7K - zazpika astekaria
PSICOLOGÍA

Ese momento


Si mañana se quemara la casa de uno pero pudiera salvar una sola cosa, ¿qué sería? Si nos tomamos un momento para responder a esta pregunta, probablemente la respuesta tiene que ver con un objeto con valor sentimental. Los antiguos álbumes de fotografías suelen llevarse la palma, pero también objetos cargados de historia, quizá una que nadie más pueda conocer, o por lo menos no en la extensión de nuestra experiencia.

La memoria es caprichosa y creativa a la hora de almacenar recuerdos e historias y, por norma general, tira más de fabulaciones que de hechos, pasado un tiempo. Sin embargo, cuando asociamos un objeto físico a un recuerdo es como si pudiéramos capturarlo con mayor fidelidad, como si lo cristalizáramos y lo hiciéramos a la vez concreto y duradero.

Este intento de capturar una vivencia y “embotellarla” es un gesto espontáneo que nos acompaña a lo largo de la vida, pero que ya está presente desde la más tierna infancia en forma de objetos transicionales, que les llaman, aquellos que simbolizan y mantienen la presencia de otro significativo –de una madre, por ejemplo en el caso de los peluches–, cuando éste no está. Si miramos hacia adentro, seguramente también tengamos nuestro propio álbum de fotos, uno al que no tiene acceso nadie más a menos que los invitemos a partir de nuestros relatos, e incluso estos, difícilmente suelen capturar el valor o la significación de las escenas.

Y es que, dichos objetos mentales, en movimiento interno, componen auténticas secuencias cinematográficas en las que todas las acciones son símbolos de algo relevante para nosotros. El recuerdo de tal o cual acontecimiento, en el modo en que lo recordamos y no en otro, contiene en sí el secreto de nuestra historia. Lo importante de los recuerdos, de esos momentos que atesoramos en la memoria como retratos de una vida, no es solamente el contenido en sí, sino lo que simboliza, lo que contiene.

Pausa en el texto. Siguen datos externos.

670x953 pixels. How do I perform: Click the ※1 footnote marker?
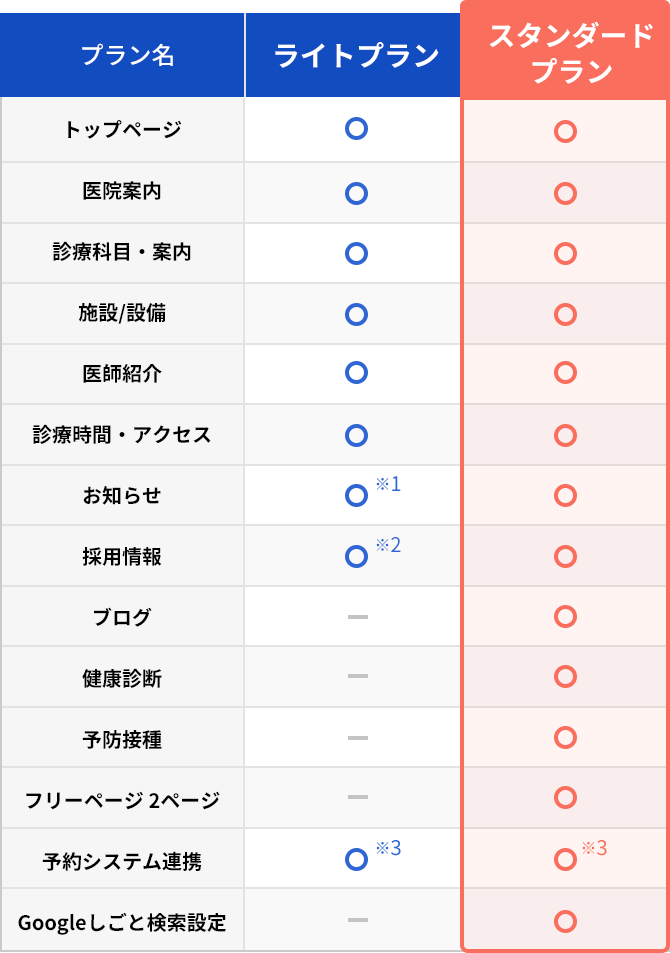[x=388, y=484]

Es largamente conocido que es precisamente la vinculación entre el hecho y la emoción al vivirlo lo que determina cómo y con qué intensidad almacenamos durante tiempo determinado recuerdo. Esto lo saben bien los profesores, quienes tienen que captar el interés de sus alumnos y, en cierto modo, estimular el aprendizaje emocionalmente.

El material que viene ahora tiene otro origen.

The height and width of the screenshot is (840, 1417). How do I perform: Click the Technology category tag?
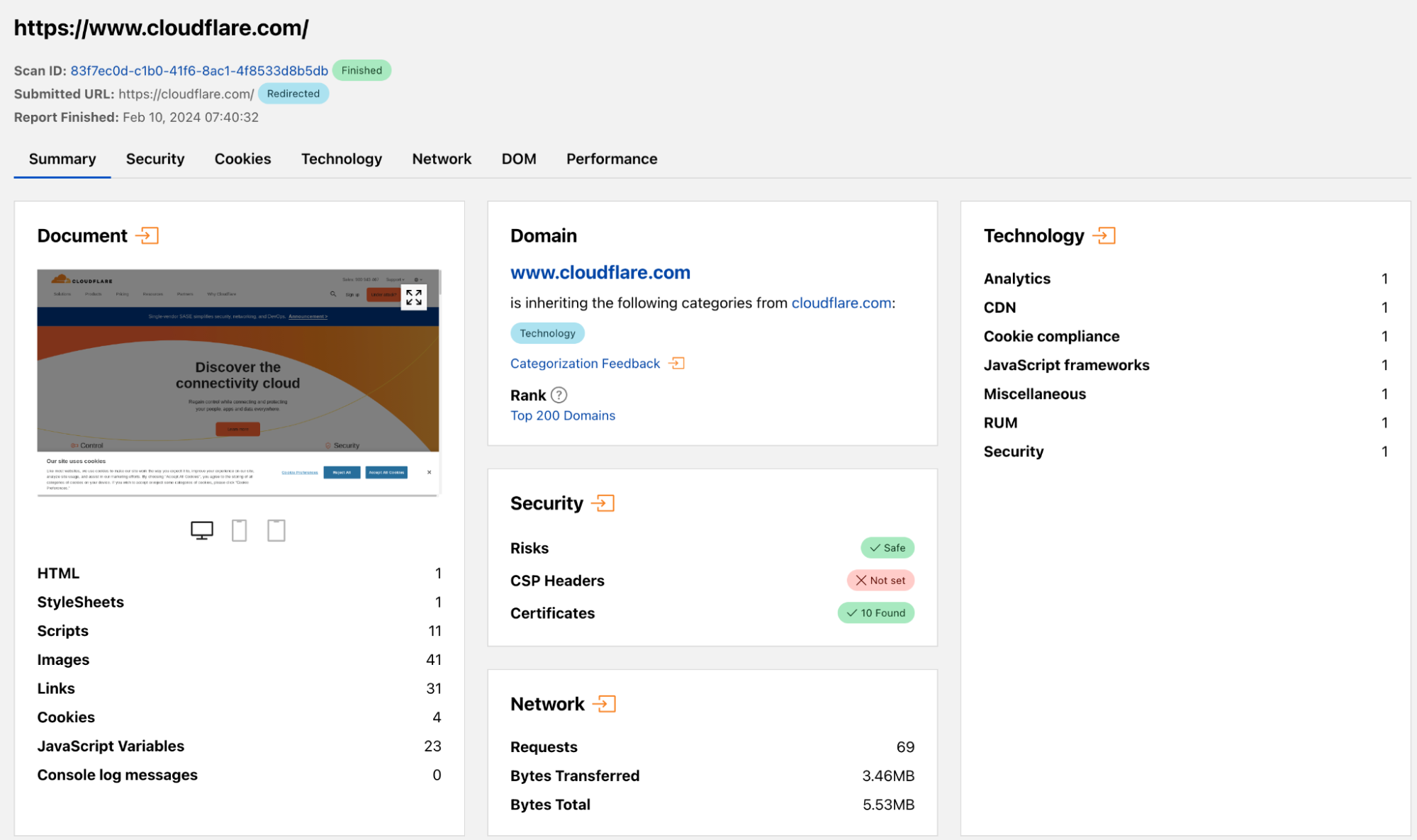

Junto con esta asociación entre la vivencia y la emoción, cuando hablamos de recordar una escena vital, de, lo que llamaríamos, “guardar esa foto en el álbum”, hay un tercer elemento que fija a largo plazo la primera impresión, y es su carga metafórica con un sentido individual. Quizá esa vivencia concreta de ese momento se cruce con una creencia sobre uno mismo o una misma de una manera sensitiva, una imagen, un sonido, un gesto o una intención, tienen el poder, en el momento correcto, de condensar muchas otras imágenes, gestos o intenciones coherentes.

Sin duda no recordamos todos los detalles de una relación de pareja que terminó hace años, pero cuando nos acordamos, por ejemplo, “de aquella mañana fría en aquella terraza desierta en la que desayunamos nada más aterrizar”, y vemos la expresión de la otra persona y su sentir, notamos el frío de la mañana, o notamos su tacto, quizá también podamos rascar un poco y extraer lo que era importante para uno o una como persona en aquella época y no solo en aquel momento. Quizá se puede percibir lo que después no funcionaría y que allí sí, o quizá lo que ya no funcionaba pero lo ocultábamos, y por qué razón, la esperanza que teníamos, lo que aún consideramos importante hoy… En fin, podríamos tirar del hilo de las imágenes hasta completar un relato más amplio de uno mismo, de una misma, pertenecientes a una época, probablemente no por la literalidad del sabor de aquel café o lo que se cobró, sino de las necesidades, temores, incapacidades, sueños, que esa escena representa. Nuestros propios recuerdos son una gran narración en la que reside una perla esencial: quienes somos.